Monday’s speech by Prime Minister David Cameron used some of the strongest language heard from any politician anywhere in Britain or Ireland in a very long time to describe the extent of the moral collapse which led to the anarchy and looting in British cities last week.
Mr Cameron spoke of “people showing indifference to right and wrong” and “a complete absence of self-restraint” and stated, correctly, that the unwillingness of politicians to speak the truth about behaviour and morality had actually helped to cause the social problems we see around us.
“We have too often avoided saying what needs to be said – about everything from marriage to welfare to common courtesy,” Mr Cameron said
Meanwhile, he unapologetically targeted family breakdown as one of the main sources of this moral and societal collapse. The Prime Minister was very willing to state that “children without fathers” were a central part of the problem, and to point out that the parents of the rioters generally appeared to have been marked absent in controlling their children.
Families matter, Mr Cameron said.
“So if we want to have any hope of mending our broken society, family and parenting is where we’ve got to start,” he added. Quite so.
Mr Cameron has been sounding these themes ever since he became leader of the Conservative Party, and has continued to say similar things as Prime Minister.
Thus far, however, he has been long on talk and short on action. In Opposition, he promised over and over again to implement a tax cut for married families. However, this was one of the first commitments to be thrown overboard in negotiations with his Coalition partners the Liberal Democrats.
George Osborne’s cuts to Child Benefit to those on above-average earners disproportionately hit parents who take time out from work to look after their children because combined income was not be considered.
Under the move, two working parents earning just under the higher-rate tax threshold of £44,000 can take home up to £88,000 and retain their Child Benefit while a household with just one income of £45,000 loses theirs.
In May, the Centre for Social Justice (CSJ), founded by one of Mr Cameron’s Cabinet ministers, Work and Pensions Secretary Iain Duncan Smith, said that the Prime Minister had broken his promise to support marriage and tackle family breakdown.

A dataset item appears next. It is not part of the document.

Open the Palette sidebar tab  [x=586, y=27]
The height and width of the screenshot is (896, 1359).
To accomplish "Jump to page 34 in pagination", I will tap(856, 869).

In an audit, it marked the Coalition’s performance on family policy at just two out of 10, and described the Government’s approach to family policy as “just business as usual”. The Coalition’s family policy was “a disappointing continuation of the last government’s failed approach”.
To be fair to Mr Cameron, his speech yesterday did promise some action on specific policies. He promised to apply “a family test” to all domestic policy.
“If it hurts families, if it undermines commitment, if it tramples over the values that keeps people together, or stops families from being together, then we shouldn’t do it,” he said.
And he said that plans to help families had been “held back by bureaucracy” and pledged to clear away the red tape and the bureaucratic wrangling, and “put rocket boosters under this programme”.
However, given the lack of action by the Government thus far in this sphere, observers will be forgiven for waiting to see the detailed proposals before cheering too heartily.
But in another sense, the Prime Minister was closest to the mark when he said that part of the problem was the timidity with which politicians had addressed these issues over time.
The unwillingness of societal leaders to say clearly that marriage is generally the best family structure in which to raise children, to unapologetically affirm moral standards and to hold educators to account for producing children who cannot read and write properly has led to a steady ebbing away of social capital.
To build it up again will be the work of decades, and won’t correspond to the timetables of electoral politics. But by stating some obvious truths without apology, Mr Cameron has already helped the debate. Would that any Irish politician, of any political stripe, had similar courage.